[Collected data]
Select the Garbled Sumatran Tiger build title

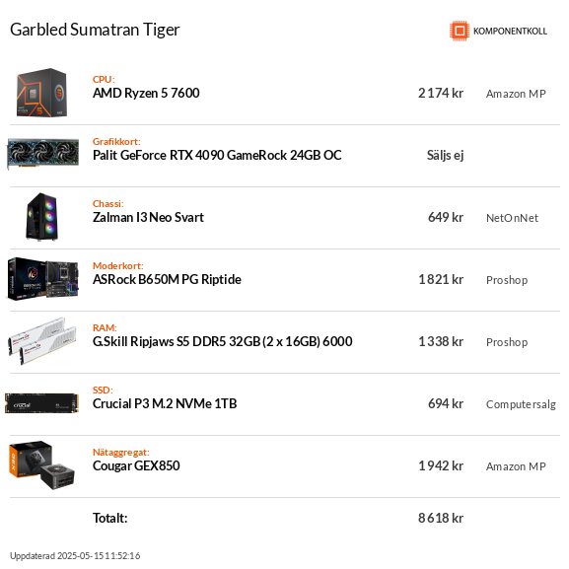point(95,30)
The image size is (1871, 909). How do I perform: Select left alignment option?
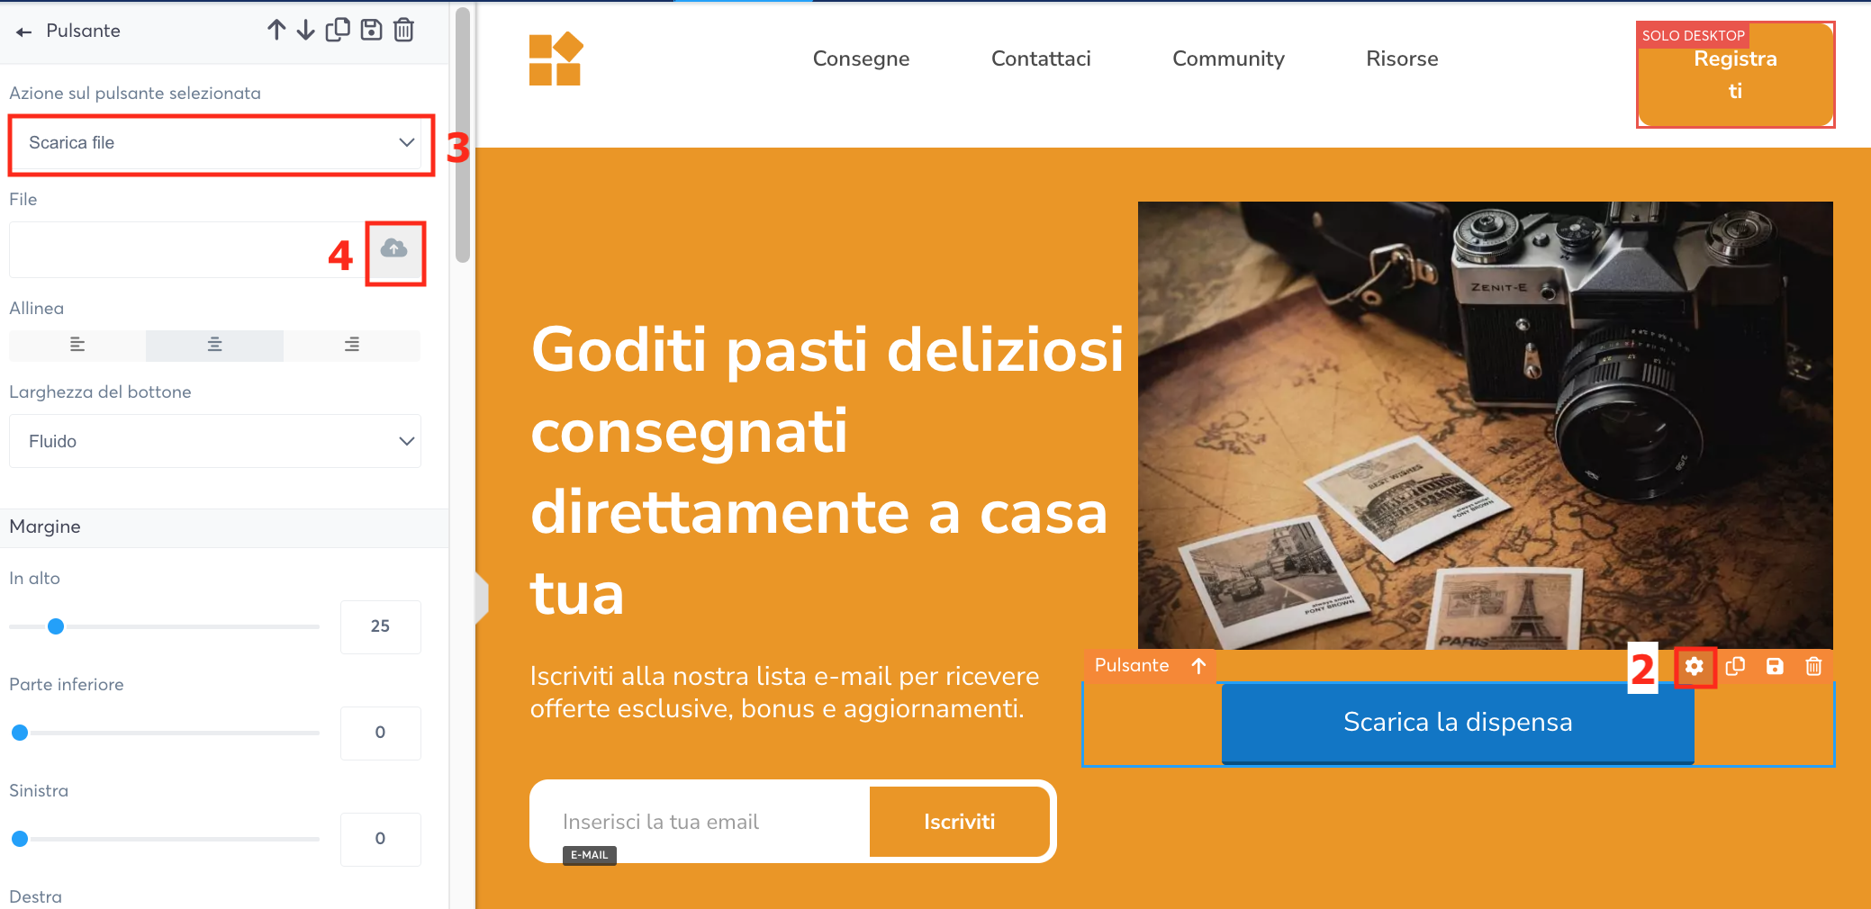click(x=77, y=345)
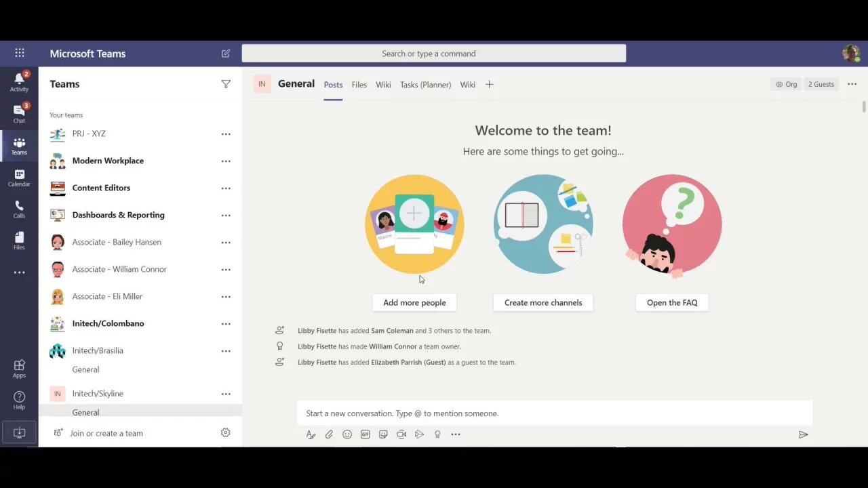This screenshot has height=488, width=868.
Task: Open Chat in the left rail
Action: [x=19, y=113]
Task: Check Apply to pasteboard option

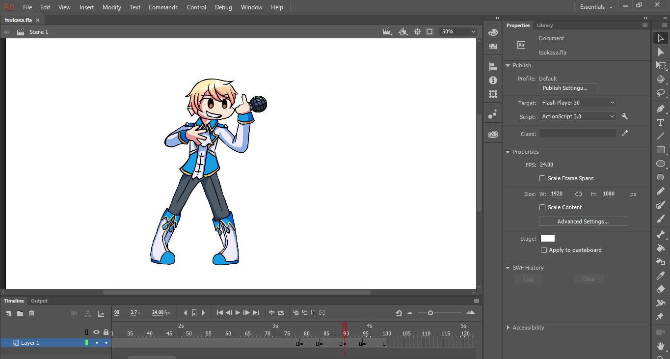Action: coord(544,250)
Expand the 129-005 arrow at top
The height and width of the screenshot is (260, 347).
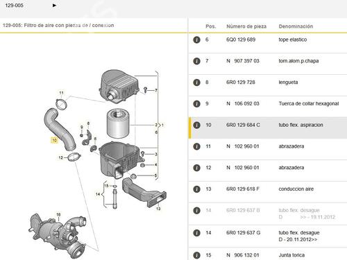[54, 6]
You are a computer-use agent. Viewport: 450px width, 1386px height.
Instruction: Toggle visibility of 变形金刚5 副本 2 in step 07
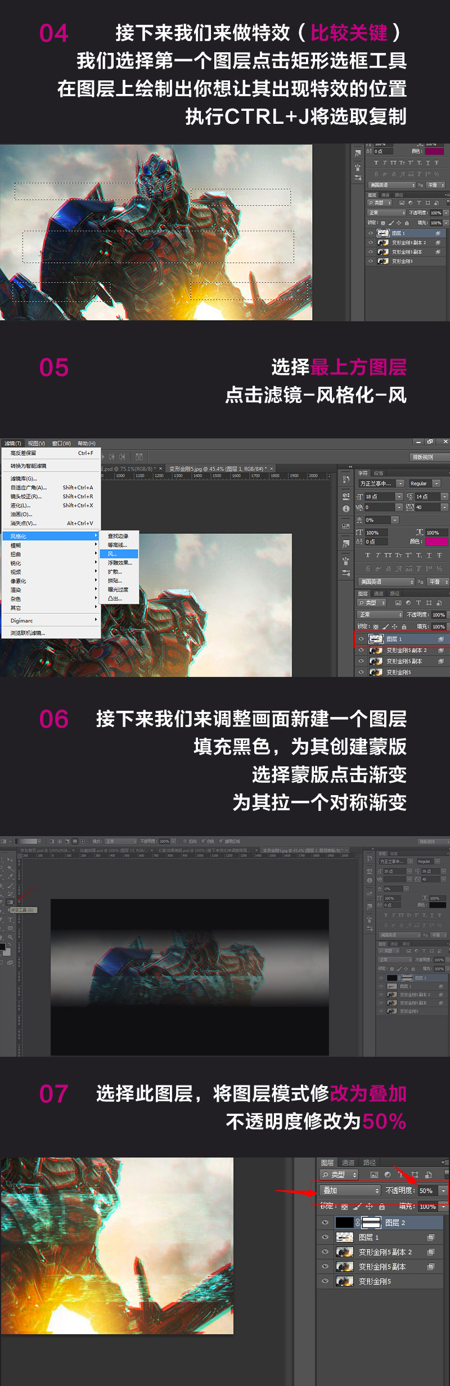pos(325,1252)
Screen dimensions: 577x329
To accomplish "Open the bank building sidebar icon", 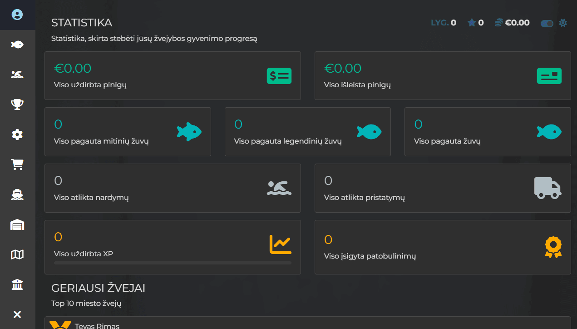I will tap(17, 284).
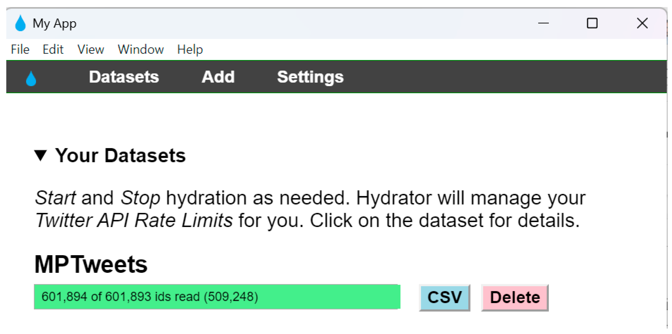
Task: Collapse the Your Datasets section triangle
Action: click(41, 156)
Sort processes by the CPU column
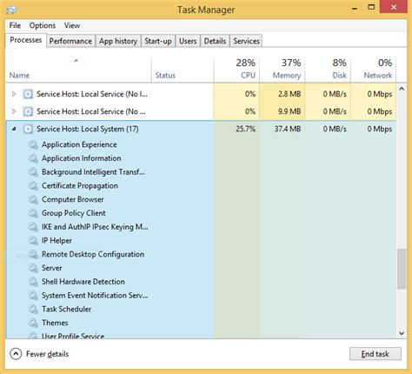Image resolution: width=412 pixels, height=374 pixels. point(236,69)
--
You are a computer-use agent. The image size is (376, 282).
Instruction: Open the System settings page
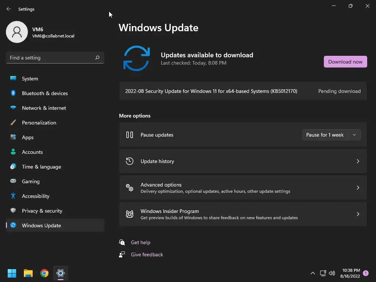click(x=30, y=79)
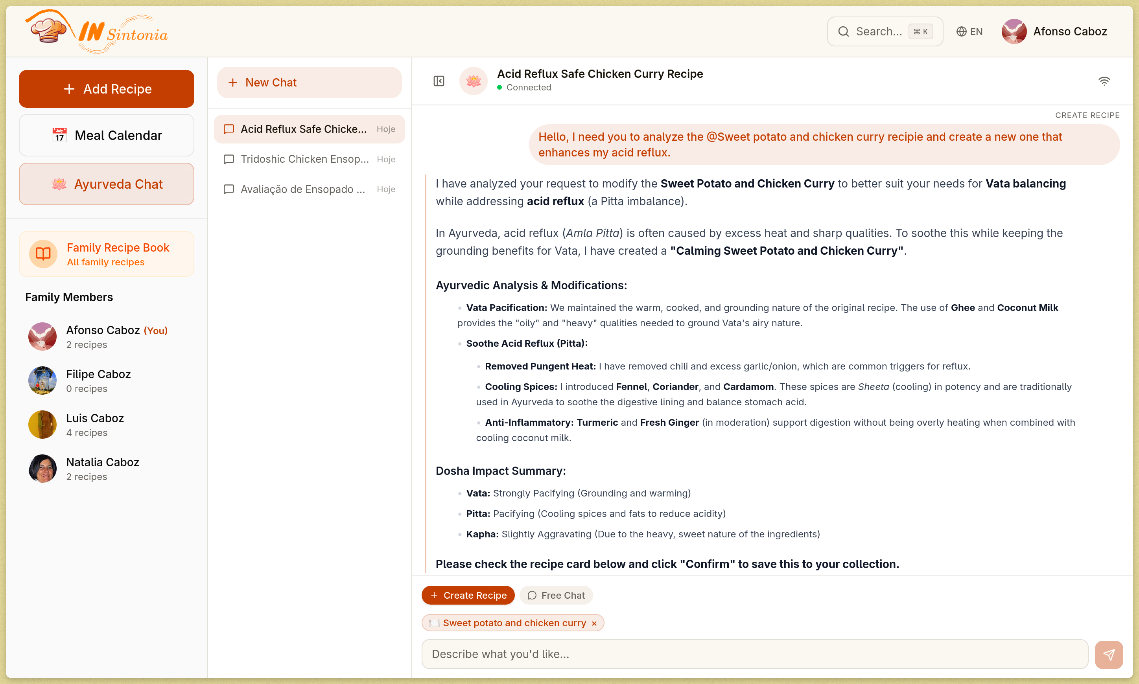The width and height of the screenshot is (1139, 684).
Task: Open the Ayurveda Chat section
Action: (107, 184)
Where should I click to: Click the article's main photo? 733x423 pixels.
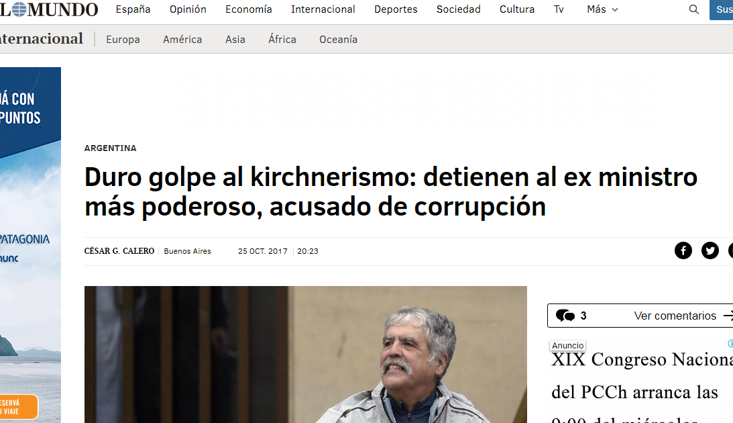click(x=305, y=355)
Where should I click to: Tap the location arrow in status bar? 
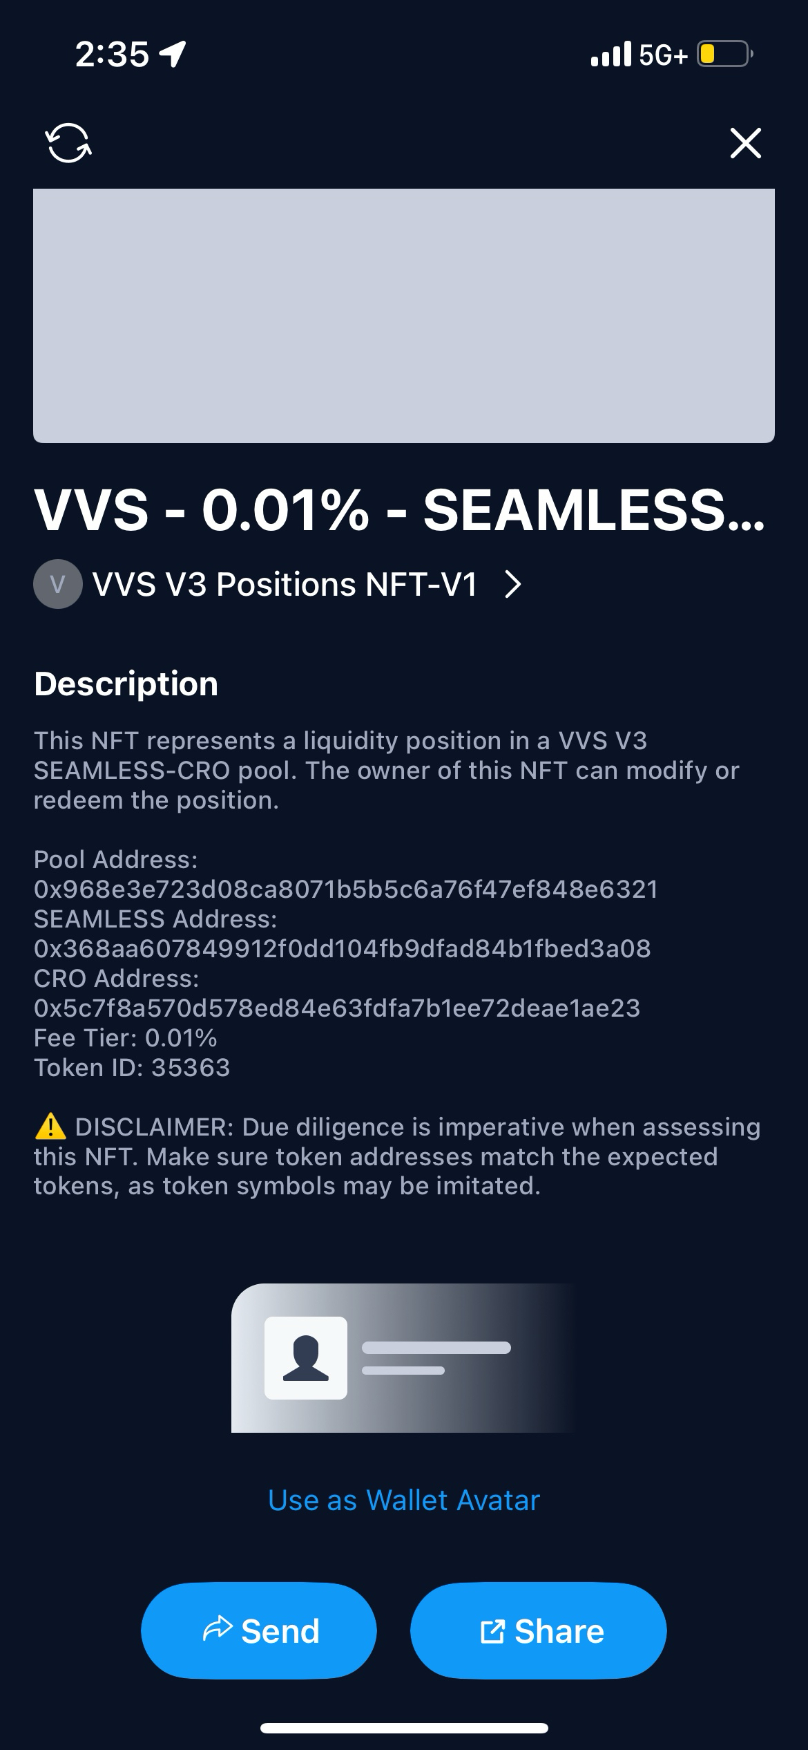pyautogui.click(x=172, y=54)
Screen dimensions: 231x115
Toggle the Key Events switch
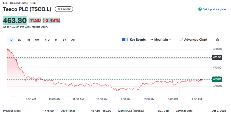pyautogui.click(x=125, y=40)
---
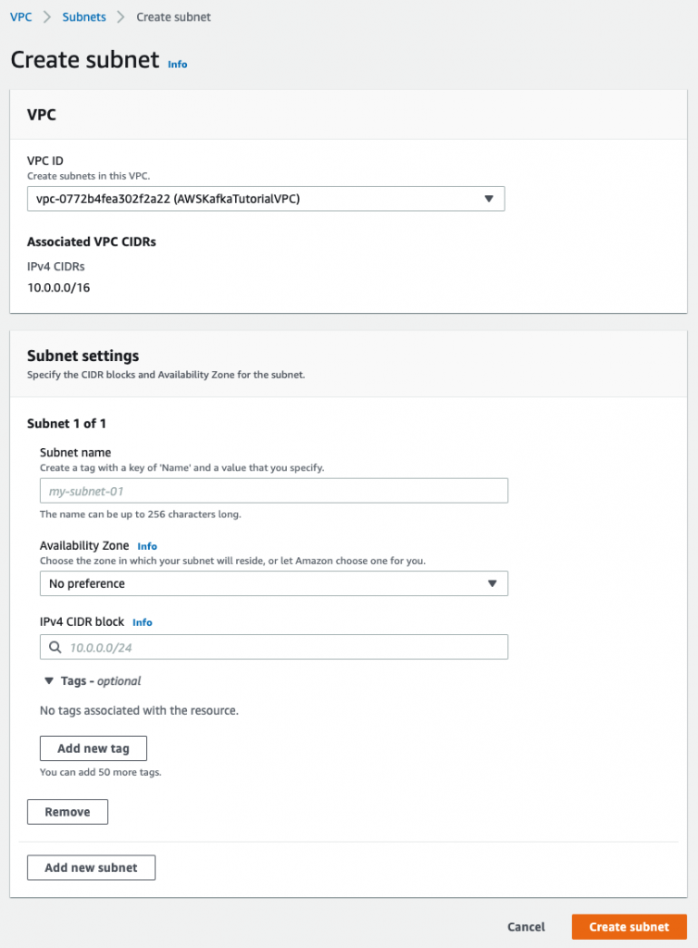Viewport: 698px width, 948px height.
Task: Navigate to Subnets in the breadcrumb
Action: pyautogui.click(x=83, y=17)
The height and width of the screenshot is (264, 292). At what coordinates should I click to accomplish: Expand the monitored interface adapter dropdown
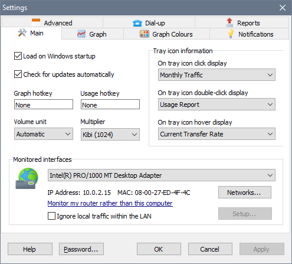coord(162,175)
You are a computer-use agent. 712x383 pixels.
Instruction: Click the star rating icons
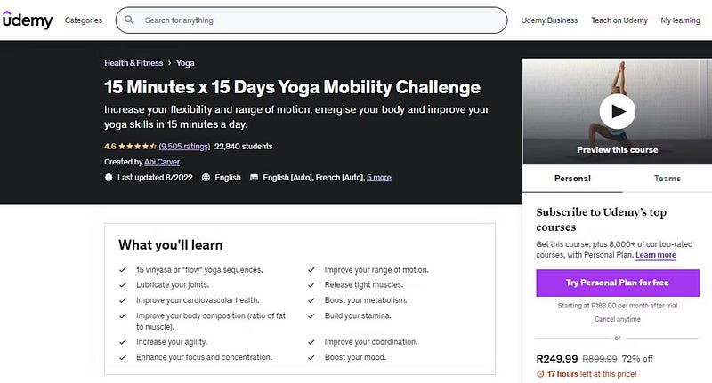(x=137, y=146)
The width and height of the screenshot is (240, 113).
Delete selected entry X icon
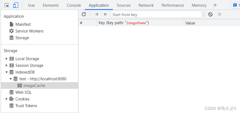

§ **Aim of the exercise**:
Please copy every line of the data that carries the string "computer".

§ **Reply to the exercise**:
You are a computer-use agent. Viewport: 450px width, 1386px height.
You are a computer-use agent. The image size is (376, 282).
You are a computer-use agent. 712x383 pixels.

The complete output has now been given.